Afghan Government to Skip Moscow Peace Talks with Taliban

KABUL – The Afghanistan government said on Monday it will not attend peace talks with the Taliban in Russia, warning that such meetings could legitimize insurgents and their interests.

The two-day meeting, which begins in Moscow on Tuesday, will bring together Taliban representatives and some influential Afghan opposition leaders for peace discussions organized by Russia-based Afghans with the support of the Russian government.

The Chief Executive of the Afghan government, Abdullah Abdullah, cautiously criticized the Afghan politicians, who are expected to attend the meeting, and urged them not to ignore the role of his government in building peace in the war-torn country.

“They should not forget (...) if we ignore the role of the government, this would only help the Taliban to continue their obstinacy and tenacity in the peace process,” Abdullah told reporters in Kabul.

He said such meetings could help Taliban in its attempts to “create rifts and division” in the Afghan society and “then use it for their own interests.”

The so-called “intra-Afghan peace meeting” comes just days after the United States said it had made “significant” progress in ongoing talks with Taliban leaders in Qatar.

Former president Hamid Karzai, former National Security Advisor Hanif Atmar, a key challenger to President Ashraf Ghani in July presidential election, and over 40 other politicians and prominent public figures have been invited to participate in the meeting, several sources told EFE.

Abdullah urged the Afghan participants to be “careful and act wise” and stressed that any such exercise should be “led by the government” with participation of all Afghan political parties and movements.

On Sunday, Karzai in a statement said the Afghan delegation comprised of representative of political parties and movements of the country, who are participating on the invitation of the “Social Council of Russia-based Afghans.”

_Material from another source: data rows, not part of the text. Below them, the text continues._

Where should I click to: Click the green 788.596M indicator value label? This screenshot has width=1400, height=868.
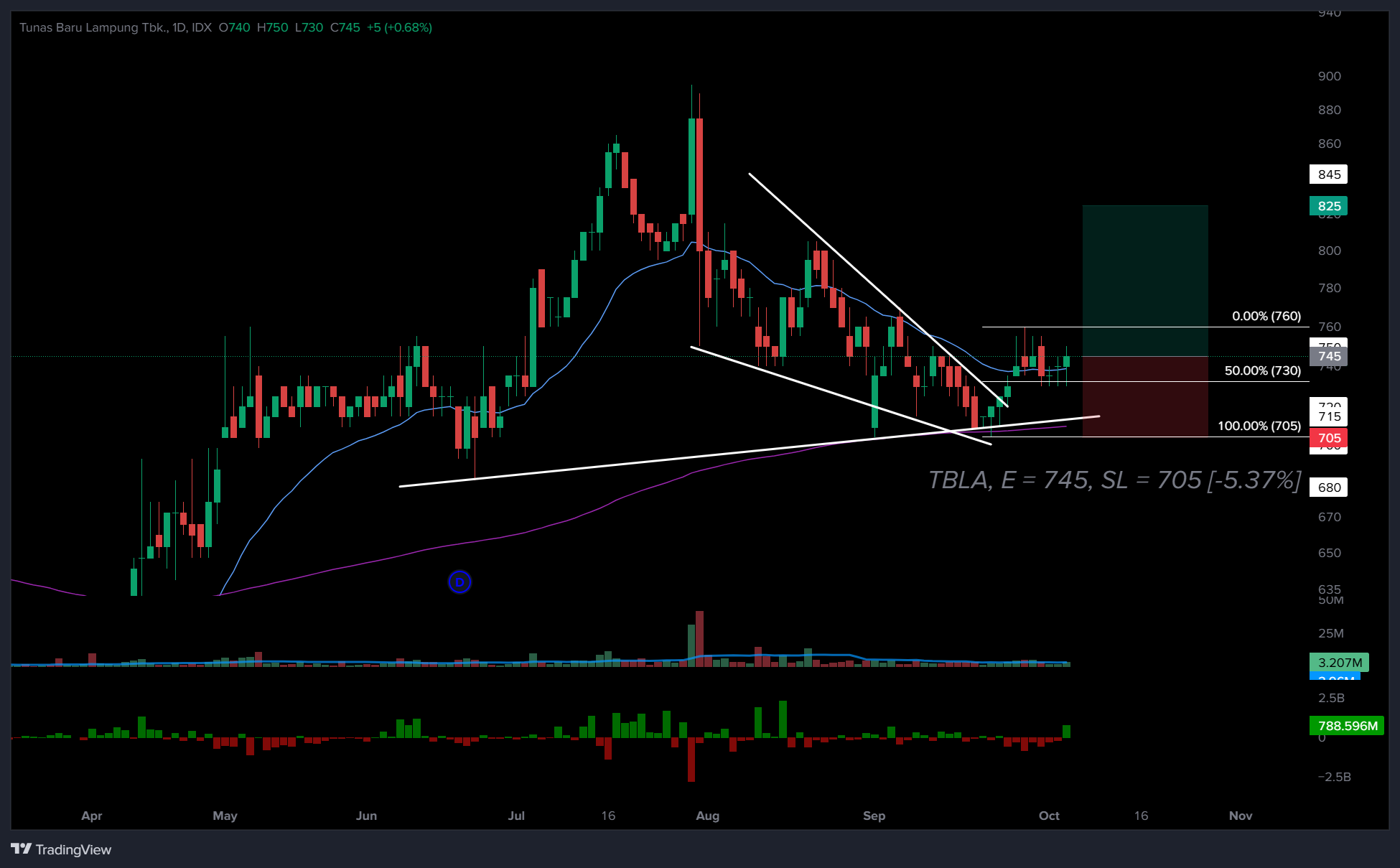coord(1348,726)
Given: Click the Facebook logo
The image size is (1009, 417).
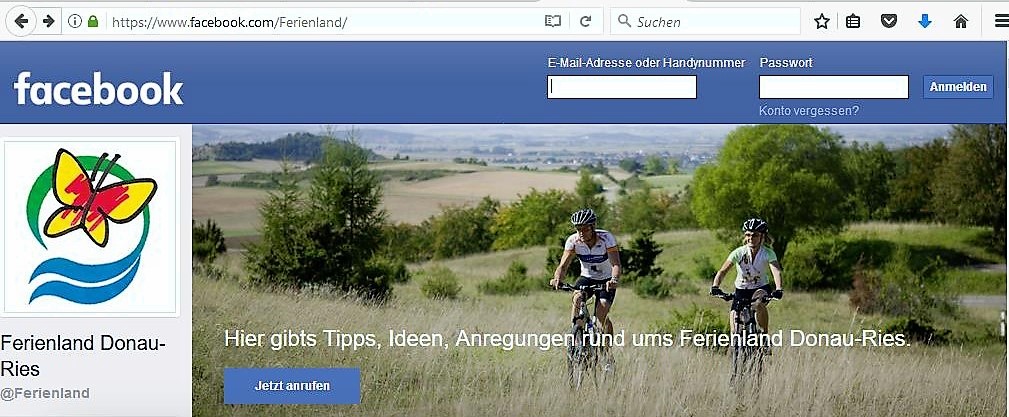Looking at the screenshot, I should [98, 88].
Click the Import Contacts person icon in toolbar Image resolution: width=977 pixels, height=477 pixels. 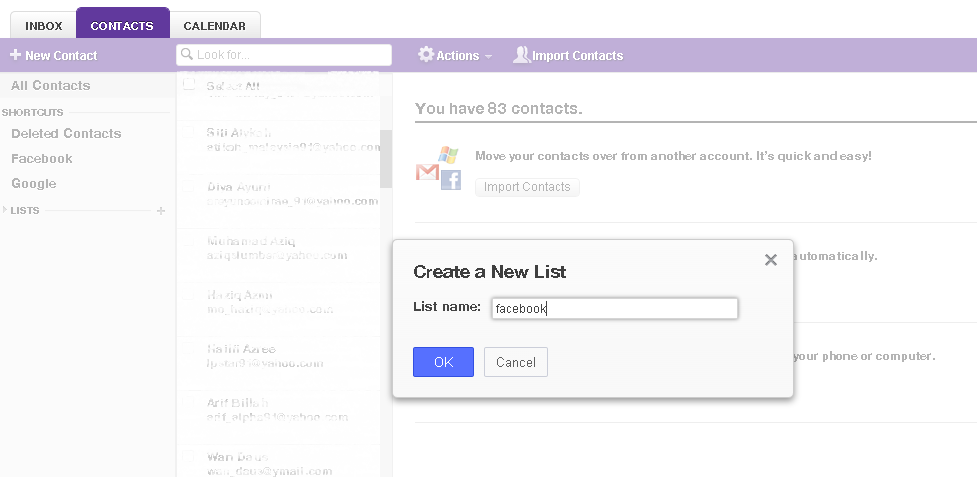tap(521, 55)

He said the meeting was the “first important step toward intra-Afghan peace talks” aimed to push for the “beginning of the all-inclusive intra-Afghan talks” and ceasefire between government and the Taliban.

Taliban spokesperson, Zabihullah Mujahid, in an emailed statement confirmed that its 10-member delegation, led by former chief negotiator Sher Muhammad Abbas Stanekzai, would attend the meeting.

“The agenda of this conference is holding discussions about the issue of Afghanistan, declaration of policies and opening channels to reaching an understanding with non-government Afghan political groups,” Mujahid said.